New York Times
March 9, 1998

Microsoft and Critics Debate Meaning of 'Monopoly'

By STEVE LOHR

Bill Gates, the chairman of Microsoft Corp., was rhetorically bobbing and weaving in the face of the combative questioning of the chairman of the Senate Judiciary Committee, Orrin Hatch, at last Tuesday's committee hearings. The steely Republican from Utah kept trying to pin the software entrepreneur down, repeatedly, on just one word.

Gates doggedly resisted. He went on at length saying that his company's products are short-lived, that the software industry is brutally competitive and that Microsoft's only lasting advantage is the ingenuity of its engineers. In four hours before the Judiciary Committee, Gates successfully avoided ever mentioning the M-word: "monopoly."

Gates and his top managers are unwilling to concede that Microsoft, for all practical purposes, has a monopoly position in the market for personal-computer operating systems. Microsoft's popular Windows program is the operating-system software — the equivalent of a PC's central nervous system — on about 85 percent of PCs in use worldwide and on more than 90 percent of new machines sold. In antitrust cases, companies with far smaller market shares have been deemed monopolists.

For Microsoft, the M-word is no mere matter of semantics. The company's control of the PC-software market, antitrust experts say, has legal and political implications. A dominant company, like Microsoft, is simply not as free under antitrust law to make some of the same deals that were perfectly legal when it was smaller.

That is why many of the questions posed to Gates in the Senate hearing focused on the details of Microsoft's contracts with PC makers, Internet access companies and Web-site operators.

But Microsoft's rise to dominance, some industry analysts say, also means the company must modify its corporate culture and behavior in ways that Gates and his staff do not yet seem fully to grasp.

"I view the biggest challenge for Microsoft going forward, now that it's in the position it's in, is changing its culture adequately to no longer consider itself to be the underdog," Stewart Alsop of New Enterprise Associates, a venture-capital firm in San Francisco, told the Judiciary Committee.


Some say the world's dominant software maker acts like an underdog.


Becoming a monopoly is not inherently illegal. As Judge Learned Hand, a legendary federal court figure, once observed, "The successful competitor, having been urged to compete, must not be turned upon when he wins." And Microsoft is not the target of antitrust scrutiny because its Windows software controls the PC market.

But the Justice Department has sued the company, contending that it has violated its 1995 consent decree with the government by trying to use its operating-system dominance to unfairly gain the upper hand in the market for Internet browser software. The Justice Department is also considering a broader antitrust case against Microsoft.

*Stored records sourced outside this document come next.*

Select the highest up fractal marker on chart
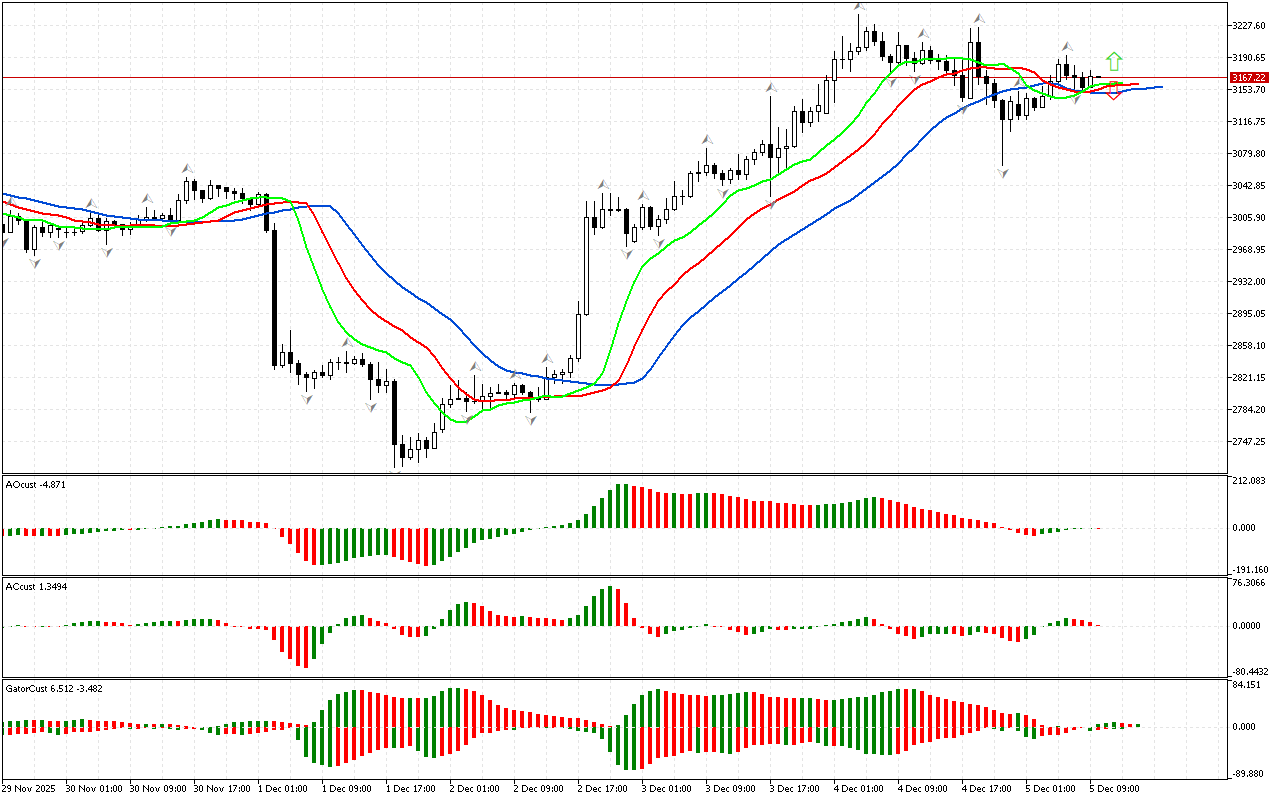The image size is (1280, 800). pyautogui.click(x=859, y=8)
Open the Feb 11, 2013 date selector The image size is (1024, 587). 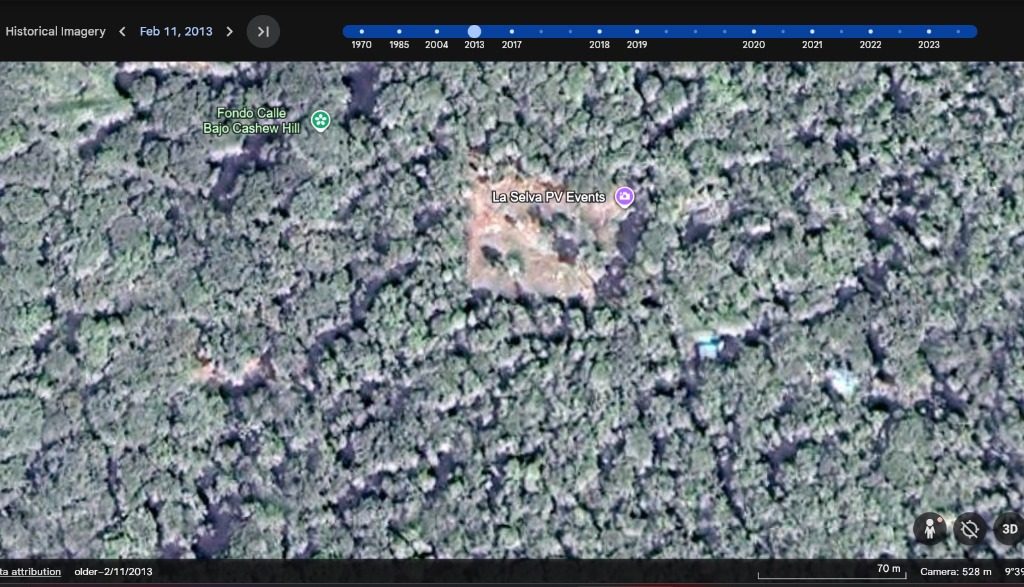(176, 32)
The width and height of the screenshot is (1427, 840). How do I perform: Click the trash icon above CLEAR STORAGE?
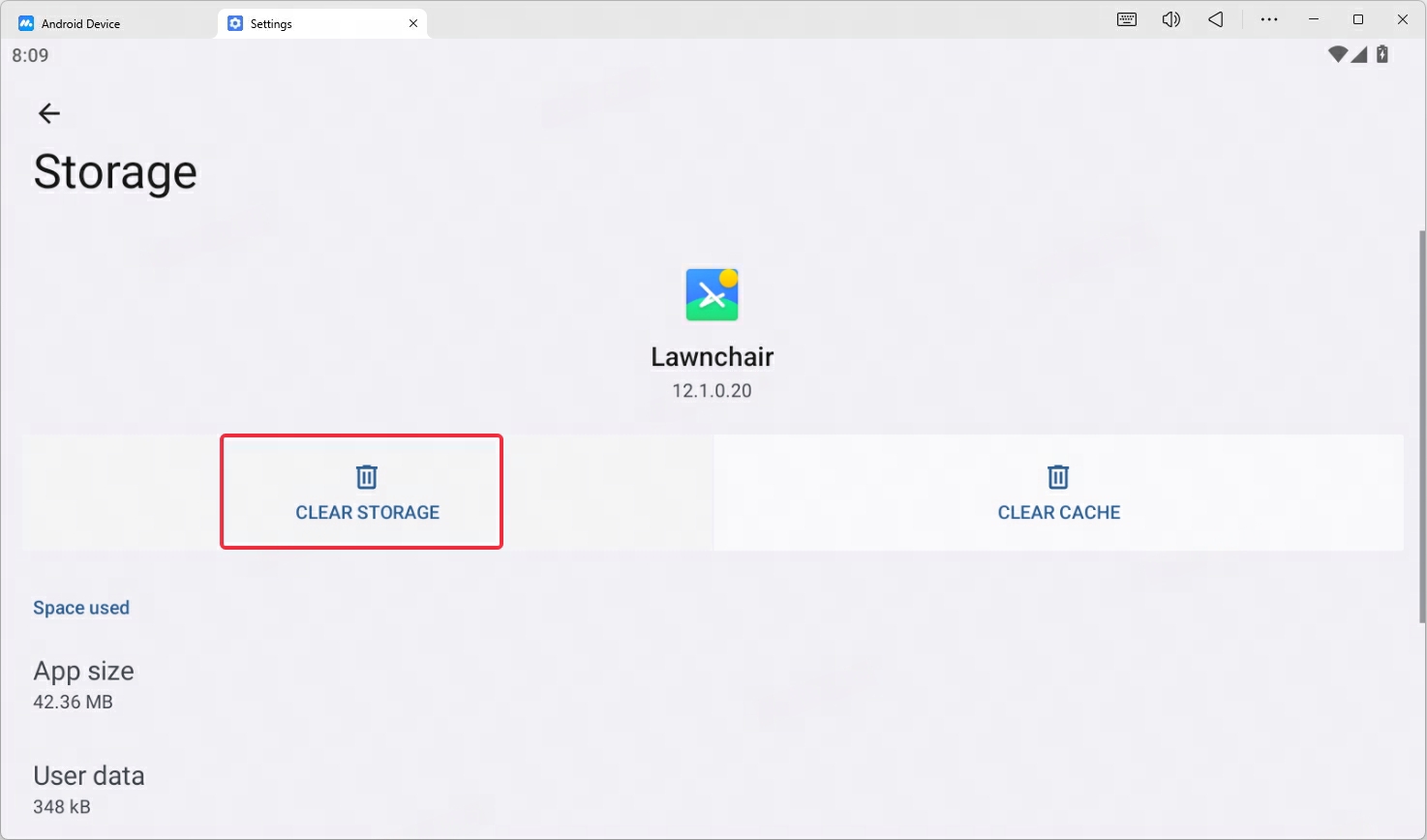click(367, 477)
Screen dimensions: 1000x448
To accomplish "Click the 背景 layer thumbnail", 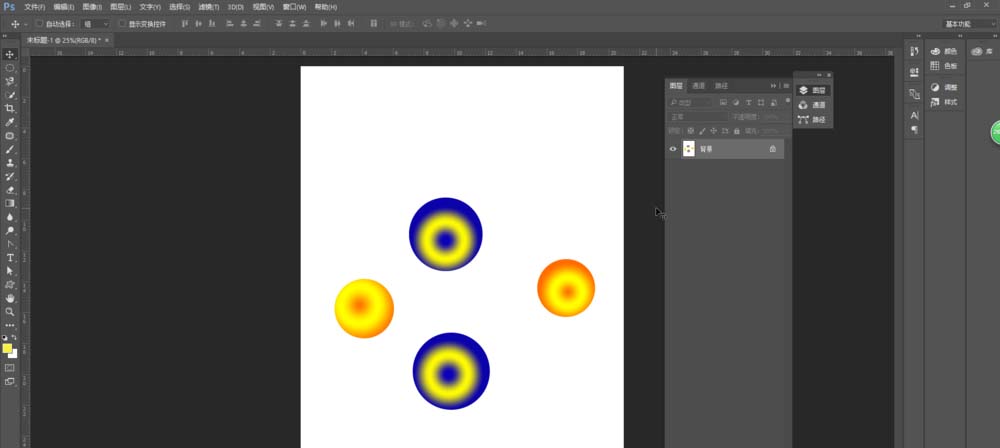I will pyautogui.click(x=689, y=149).
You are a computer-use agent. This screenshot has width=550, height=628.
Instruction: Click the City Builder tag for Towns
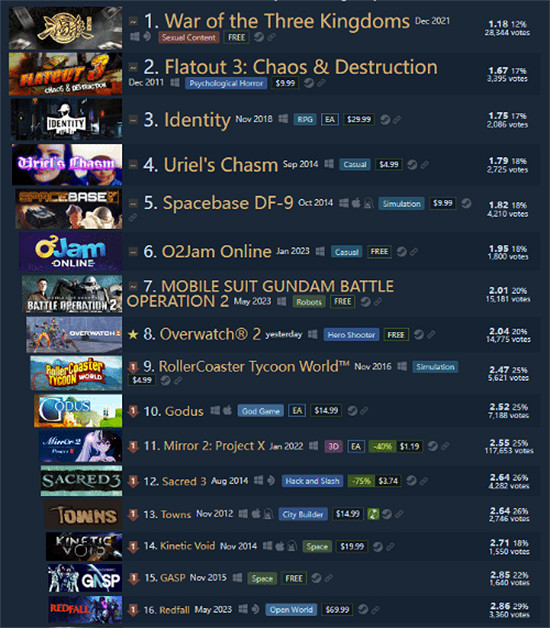point(303,514)
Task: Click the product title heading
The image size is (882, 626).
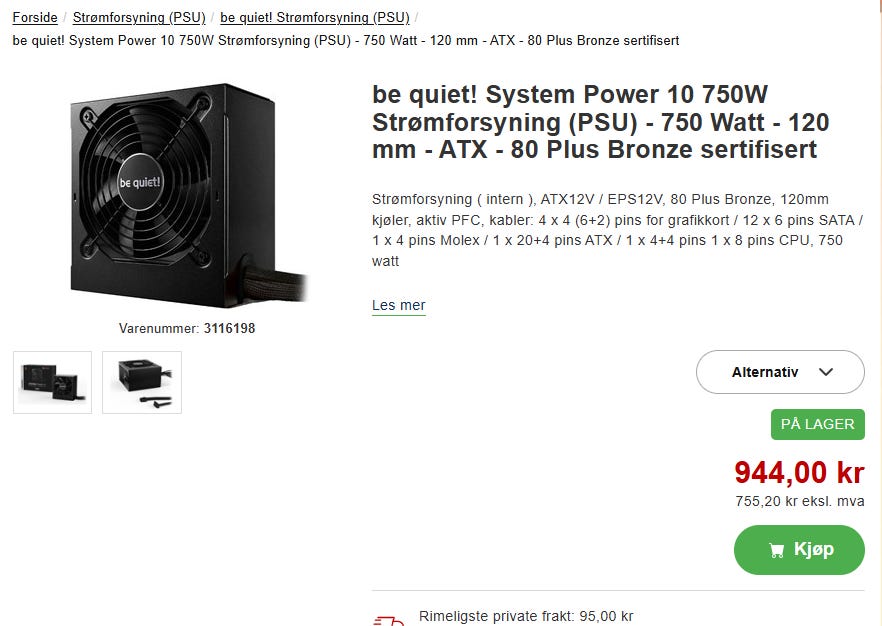Action: tap(600, 122)
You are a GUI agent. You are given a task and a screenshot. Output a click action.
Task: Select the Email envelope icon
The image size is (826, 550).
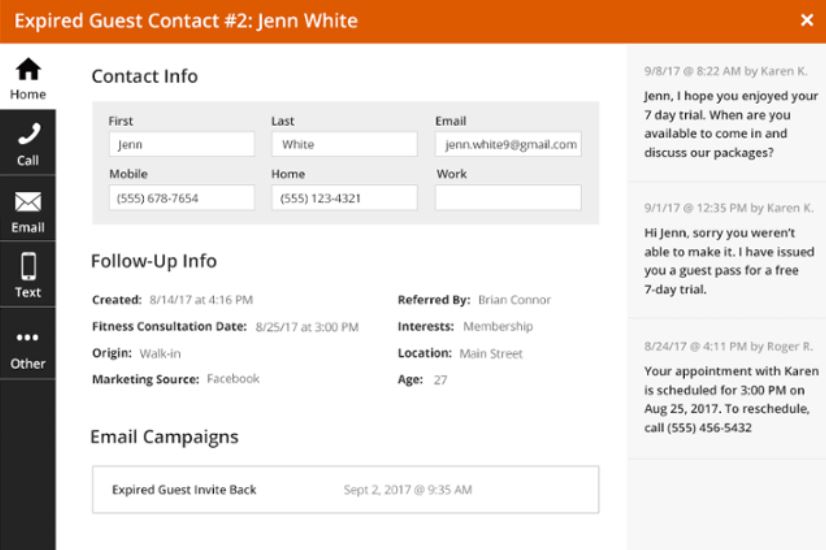point(28,202)
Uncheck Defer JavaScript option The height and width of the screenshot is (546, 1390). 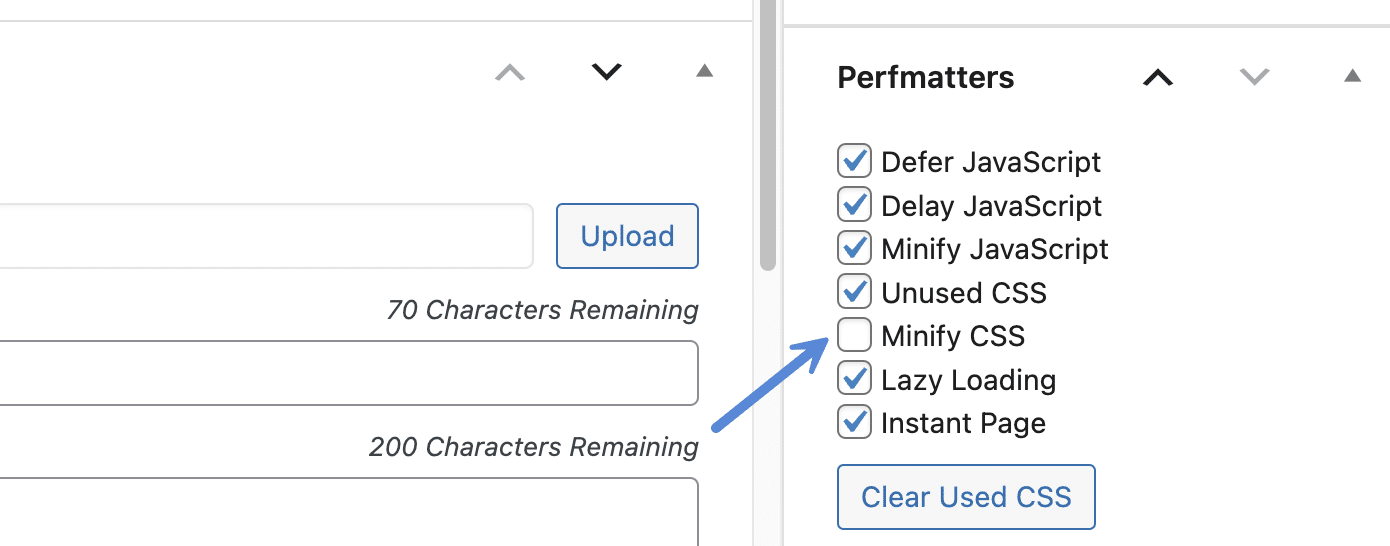point(854,161)
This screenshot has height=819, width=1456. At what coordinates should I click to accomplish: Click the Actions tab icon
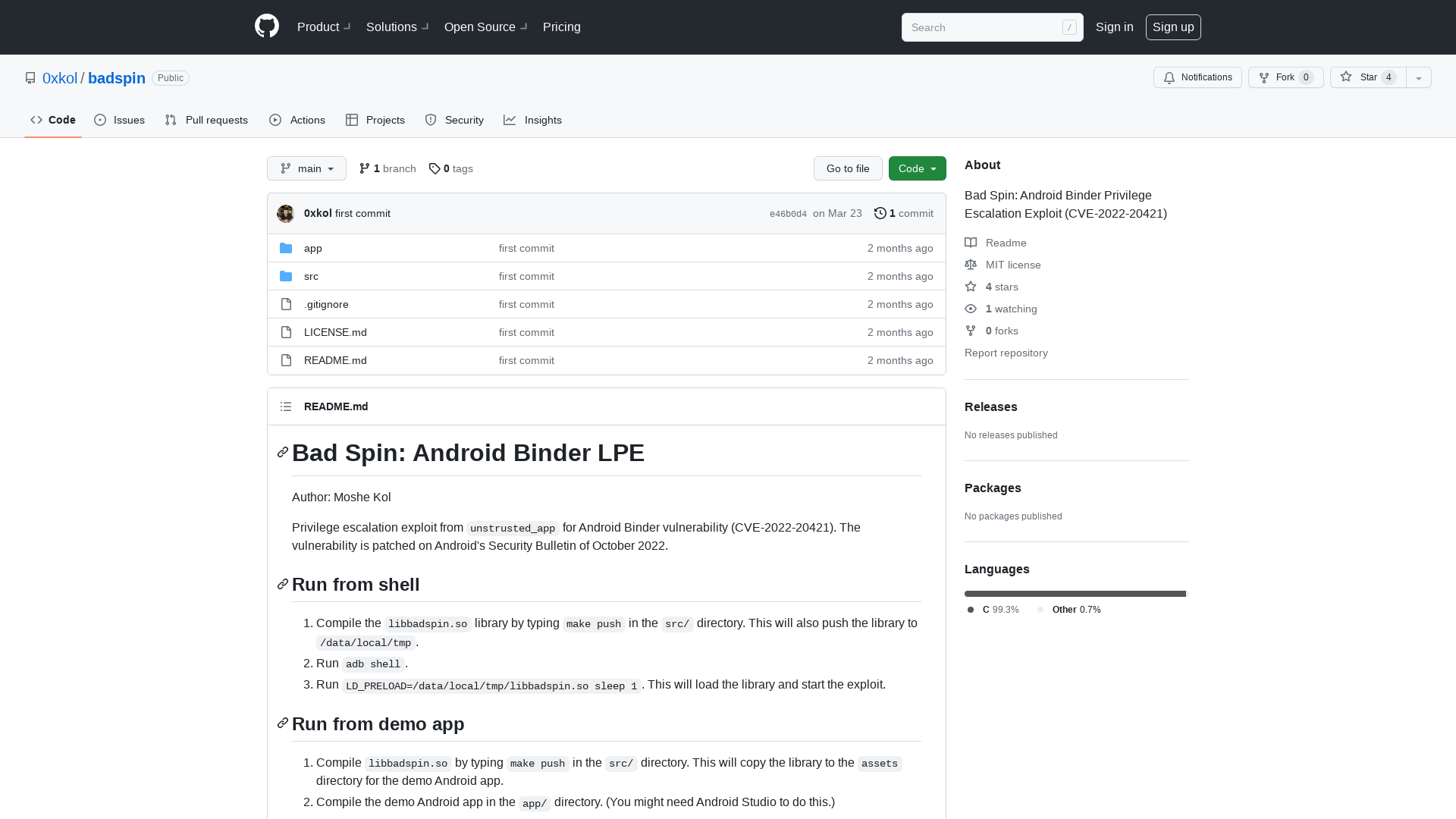[275, 120]
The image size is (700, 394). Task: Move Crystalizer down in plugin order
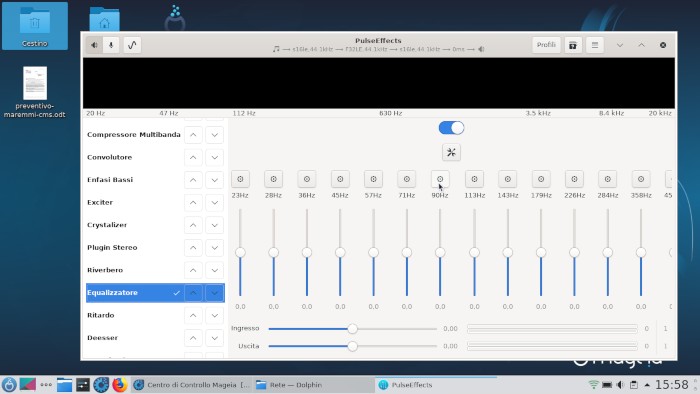(x=215, y=225)
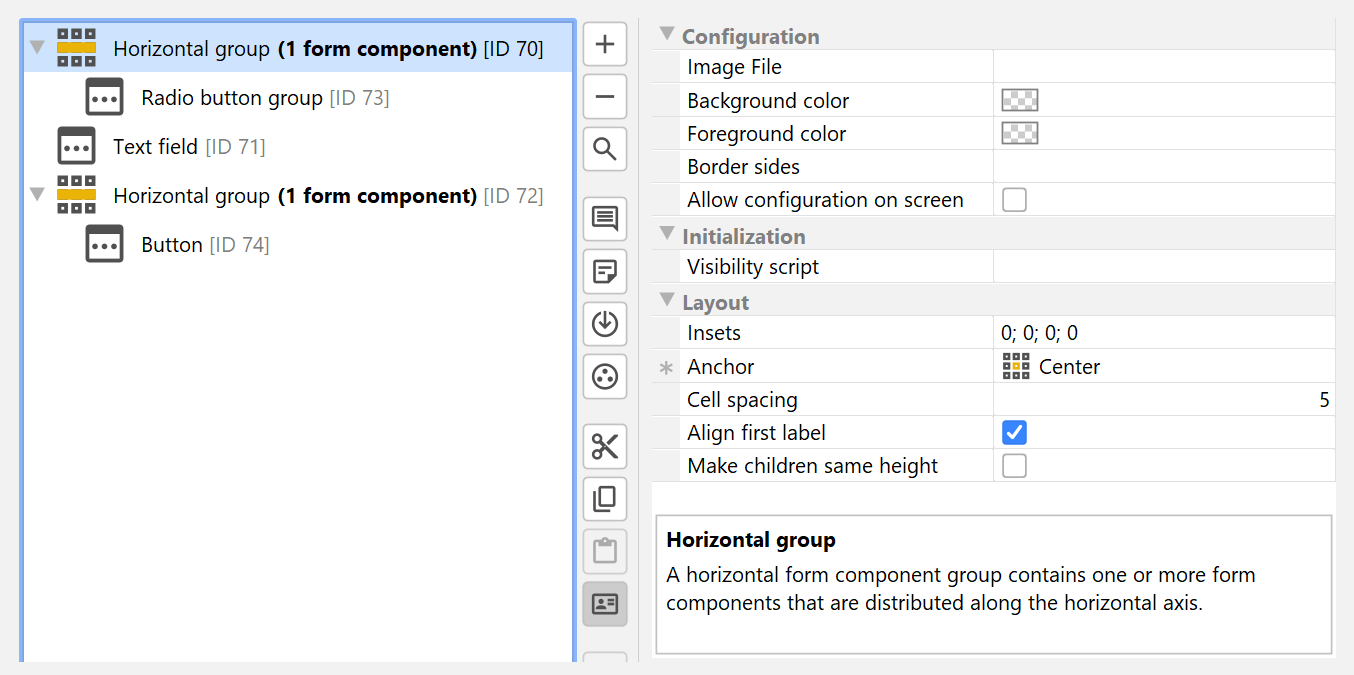
Task: Click the minus icon to remove component
Action: 605,97
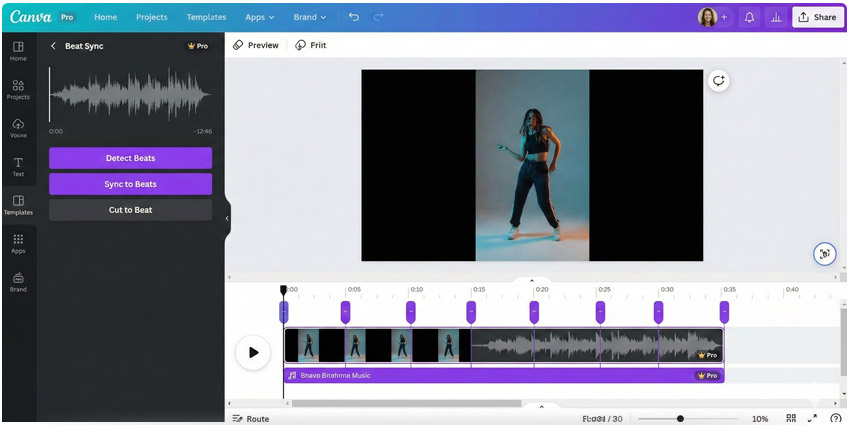The height and width of the screenshot is (431, 850).
Task: Open the Projects menu
Action: point(152,17)
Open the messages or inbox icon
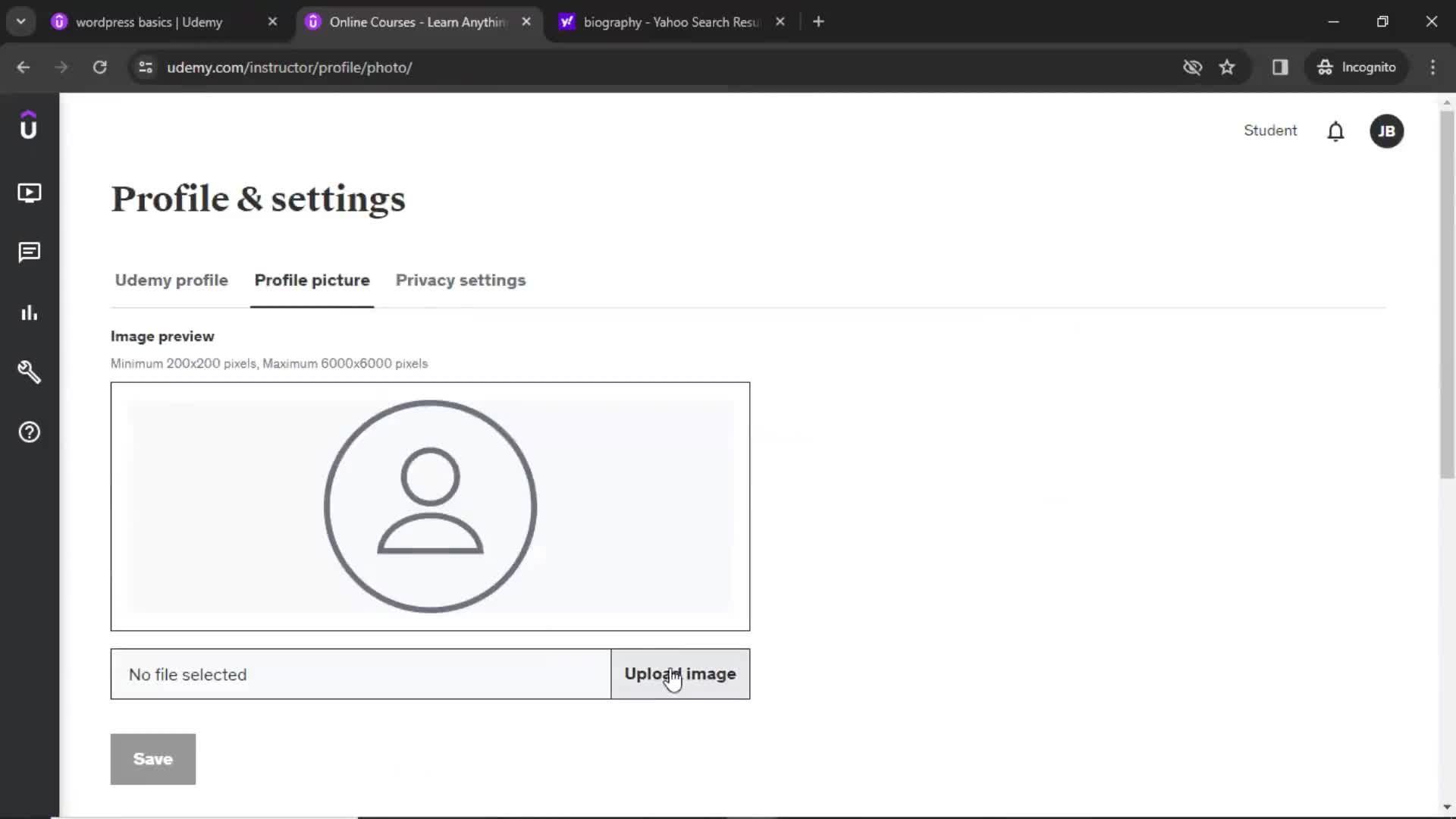Screen dimensions: 1456x819 click(x=29, y=252)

Microsoft denies that it has done anything illegal, and the company is vigorously defending itself in court. Its top executives often go further, expressing annoyance at the entire process and suggesting that Washington's antitrust officials are little more than lackeys for Microsoft's rivals.

Gates spoke at the New York Public Library on Wednesday, the day after his Senate testimony. "Every competitor with complaints knows the number to call to get taxpayer money to work investigating those complaints," he said.

Nathan Myhrvold, the chief technology officer and a member of Microsoft's executive committee, was asked last month whether he thought that there are significant policy and industry issues associated with his company's dominance over a crucial technology. Myhrvold brushed the idea aside. "This is a jealousy-driven thing," he said. "It's about getting us.

"Now, of course, we understand limits," Myhrvold said, to explain his company's stance. "And we have worked very hard to understand the law and stay within those legal limits. But the people attacking Microsoft are making this argument that because you are so powerful, the rules should be different for you."

The tighter antitrust constraints on dominant companies, says Steven Salop, a professor at the Georgetown University Law Center, apply mainly to their deals with customers and suppliers. A dominant firm cannot sign contracts with its distributors that require them to buy one product as a condition of getting another product.

That is the issue in the government's current case against Microsoft, in which the company is being sued for forcing PC makers to load Microsoft's Internet Explorer browser as a condition of licensing its Windows operating system. Microsoft contends that its browser is an integrated feature of Windows and not a separate product.

A dominant company is also less free than most companies to sign exclusive deals with distributors, under the antitrust theory that such agreements may enable the most powerful company to unfairly stifle competition. But exclusive-dealing cases, Salop noted, are less clear cut than cases of tying one product to another. "It's a question of degree," he said. "A few exclusionary deals may not be determined to truly harm competition."

On the eve of the Senate hearing, Microsoft did drop one practice that had been criticized for excluding competition — limiting the freedom of Internet service companies to promote rival browsers, like Netscape's Navigator, in exchange for featured placement on Microsoft's Windows program.

Still, questions have also been raised about other Microsoft contracts. For example, to obtain featured billing on Microsoft's Internet software as one of the Web sites in its Active Desktop channel guide, the Web-site company must agree to certain terms.

But Brad Smith, Microsoft's associate general counsel, characterized that portion of the contract as a routine marketing agreement similar to that used in many industries.